Where the line containing "This screenshot has width=1120, height=560." appears, start repeating, and continue exactly through the last line below, adding nothing. Include no pictures.

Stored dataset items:
>>
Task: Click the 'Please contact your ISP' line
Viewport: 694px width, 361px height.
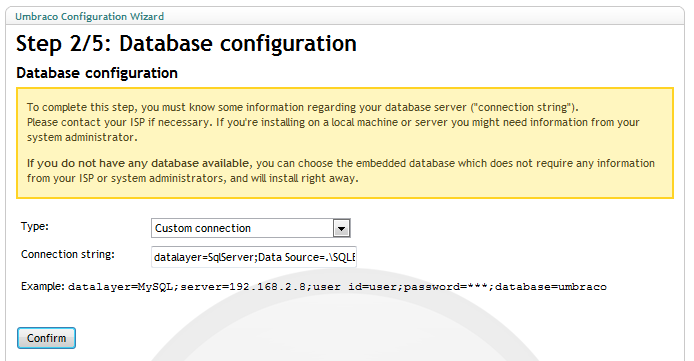Action: click(333, 122)
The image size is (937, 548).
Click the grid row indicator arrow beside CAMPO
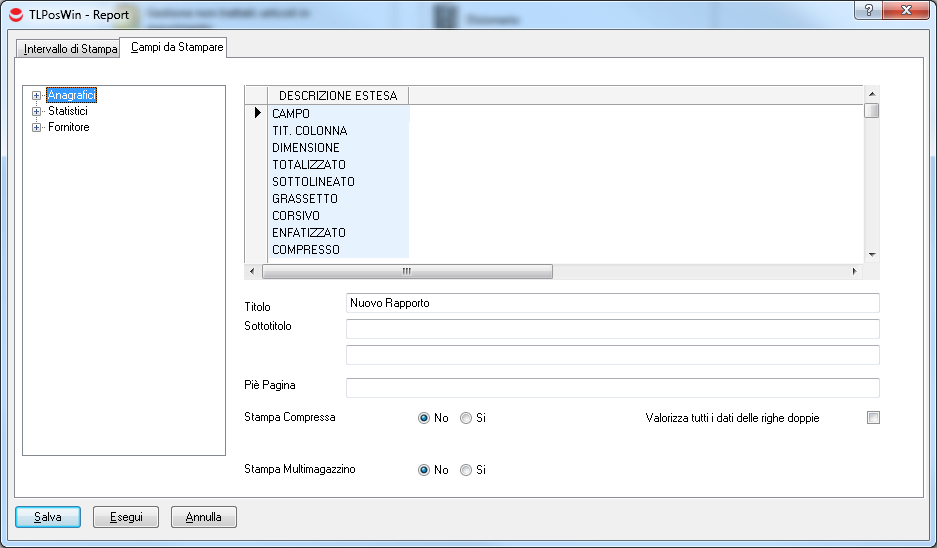[x=257, y=114]
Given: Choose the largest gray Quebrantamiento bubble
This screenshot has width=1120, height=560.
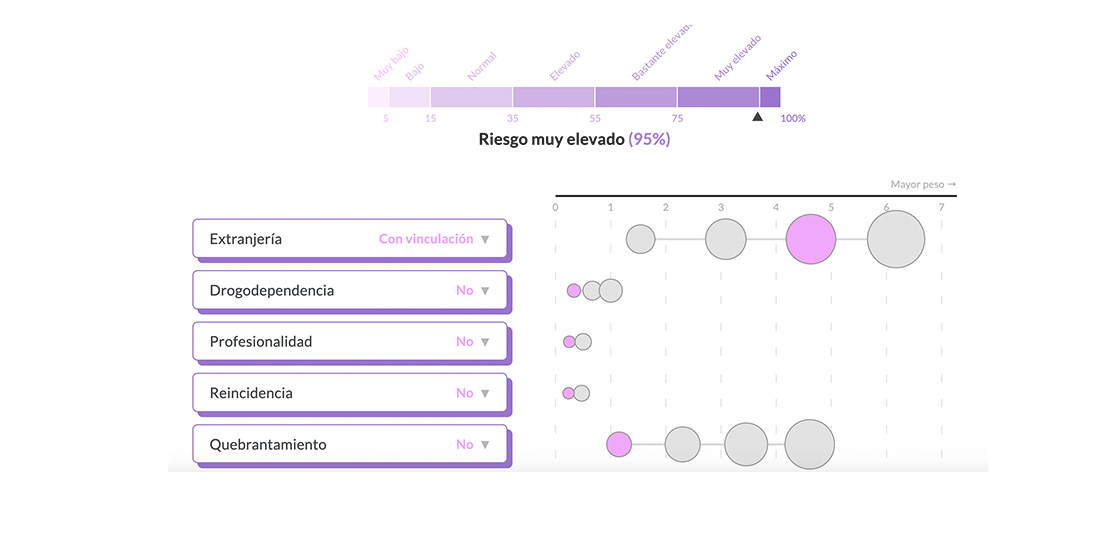Looking at the screenshot, I should click(x=810, y=444).
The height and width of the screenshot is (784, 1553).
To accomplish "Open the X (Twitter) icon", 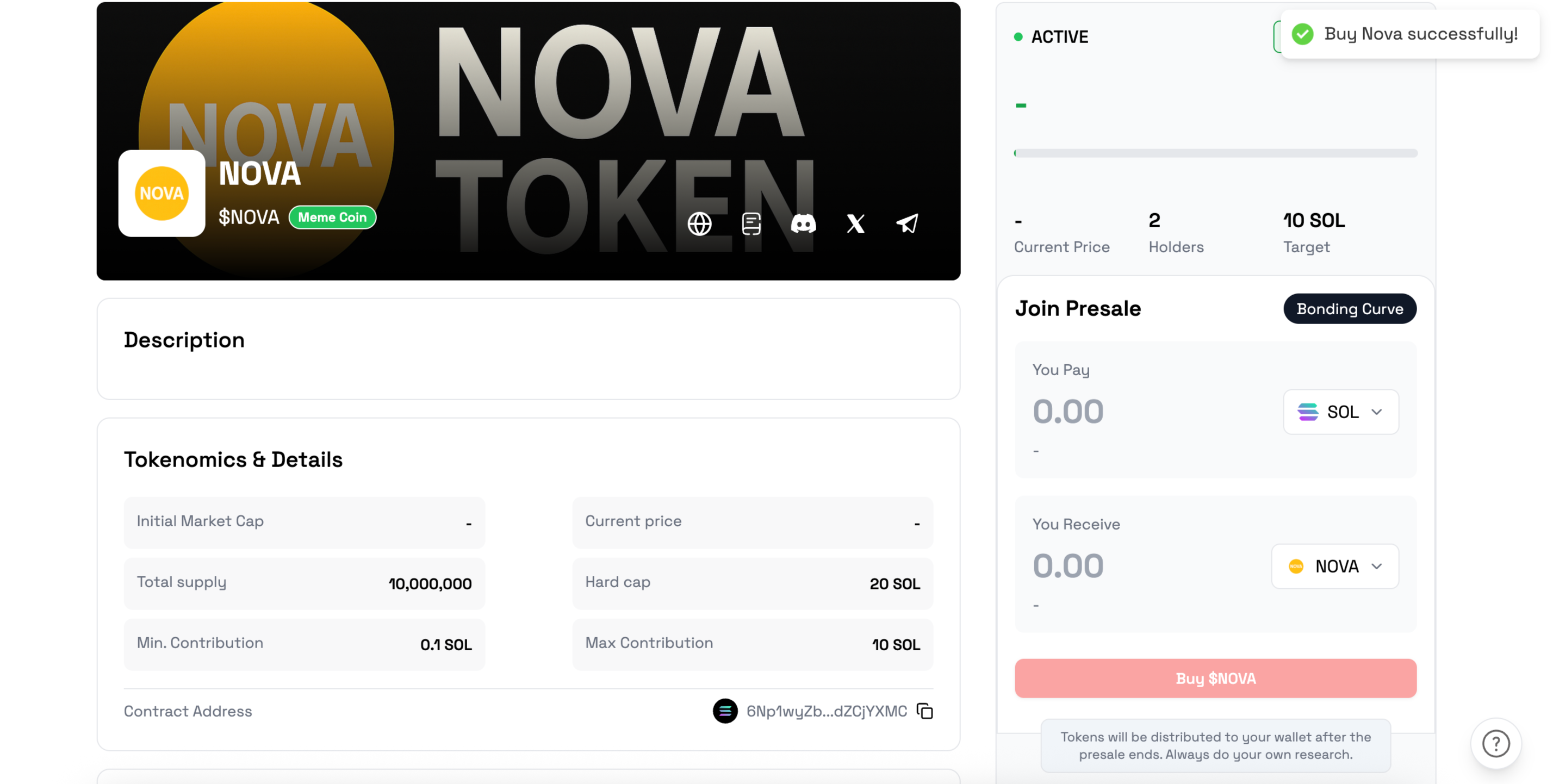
<<
> [Result]
This screenshot has width=1120, height=560.
Looking at the screenshot, I should click(x=810, y=444).
The height and width of the screenshot is (784, 1553).
To accomplish "Open the X (Twitter) icon", 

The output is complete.